The River sends snack-sized snippets from your various feeds scrolling across the display laid out on little boats. You can control the pace and direction that items flow by in the River by moving your finger horizontally across the screen; a small pause button in the upper right-hand corner lets you stop the flow altogether. You can also move items around in the stream, which doesn’t accomplish much but is kind of fun.
Clicking on the floating headlines will take you to a second screen with extended entries, and the option to click through to the original item as published on the Web in a built-in Web browser (sans address bar). You can even click on a small Safari icon to launch the same Web page in a new Safari window, or a share button that lets you send the item out via e-mail or Twitter.
The River is very cool to look at, but, ultimately, it doesn’t deliver information as much as it simply teases it. Items in the River are so small that even 140-character Twitter messages are truncated while headlines from Web feeds are typically shortened so much as to be useless. But let’s look at how the app handles each category of subscription: Web feeds, Flickr and YouTube multimedia, and status updates from Twitter and Facebook.
The Web feedreader comes with several suggested feeds to follow, most of which are technology-focused. These built-in feeds are easily added by simply ticking the ones you want to subscribe to. Other Web feeds, however, must be entered manually. You cannot click on a feed icon to add it, and, because the iPhone doesn’t support copy and paste, you cannot simply copy the address in Safari and then paste it in Ziibii. You’re left having to manually peck in long cumbersome URLs. If you don’t want to do that, Ziibii does let you enter a site URL, and it’ll pick up any RSS feed. But my testing found spotty performance: while www.macworld.com worked just fine, the San Francisco Chronicle’s Web site (www.sfgate.com) didn’t at all.
The app doesn’t give you enough control over either Flickr or YouTube. You can’t log in to Flickr, which forces users to manually enter subscription information. This may be fine for users with a small handful of contacts, but if you’ve got tens or dozens or hundreds—which is not at all uncommon—it is far, far easier to check in on your contacts via Flickr’s mobile interface. Worse, I was unable to successfully add most of my Flickr contacts, only successfully adding five of the 12 I attempted, including my own account. Ziibii does not allow you to add specific YouTube accounts at all. Rather, you can pick broad topics on YouTube to follow, like “entertainment” or “comedy” or “gaming”. This works about as well as you’d expect; streaming a puzzling mix of links to random YouTube videos across the screen.
Status updates are handled a bit better than the previous subscriptions, likely because they tend to be very short. It’s actually quite refreshing to see Facebook status messages freed from that site’s walled garden. Clicking on one takes you to an expanded view (which you’ll often need to do to read the full entry) and then you have the option to view the “full article,” which in fact takes you the user’s profile page in the Ziibii Web browser.

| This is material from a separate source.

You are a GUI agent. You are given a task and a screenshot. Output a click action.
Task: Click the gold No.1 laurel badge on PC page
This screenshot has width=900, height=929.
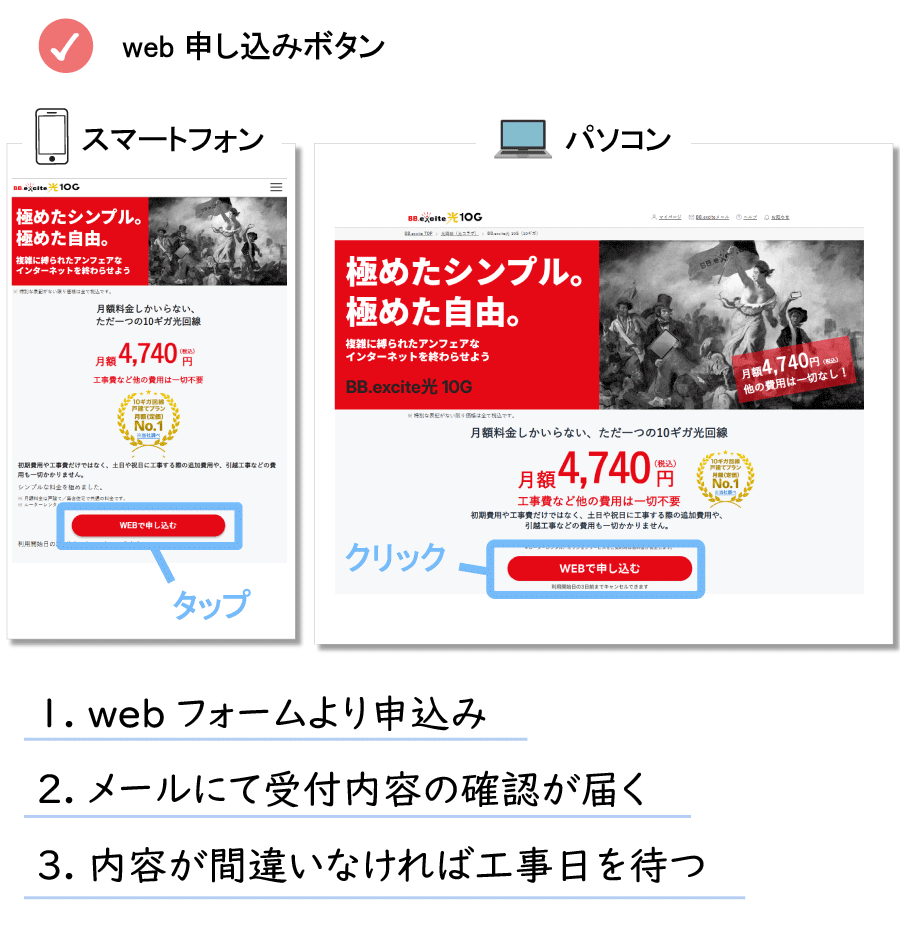[725, 479]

Twitter works much the same way: you’ll need to click on items to read them—especially if a user has a long screen name, like the ever-popular Merlin Mann whose hotdogsladies Twitter handle takes up most of the first of two lines of display text in Ziibii. Clicking on “More Tweets” at the bottom of the screen will take you to a user’s Twitter page, while a “Share” button gives you the option to re-tweet (Twitter parlance for repeating something another user has said with attribution) a specific message. Aside from re-tweeting or going to the built-in Web browser, there is no good way to update Twitter from within the app. As far as Twitter clients go, this one is relatively useless.
Finally, I found Ziibii somewhat crash-prone, a not uncommon experience based on some of the comments posted on Ziibii’s App Store page.
Ziibii is an interesting novelty act, and with some interface and feed management improvements could become quite useful. But in its current incarnation, if you are drowning in an information glut the last thing you’ll want to do is jump in this river.
Ziibii is compatible with any iPhone or iPod touch running the iPhone 2.x software update.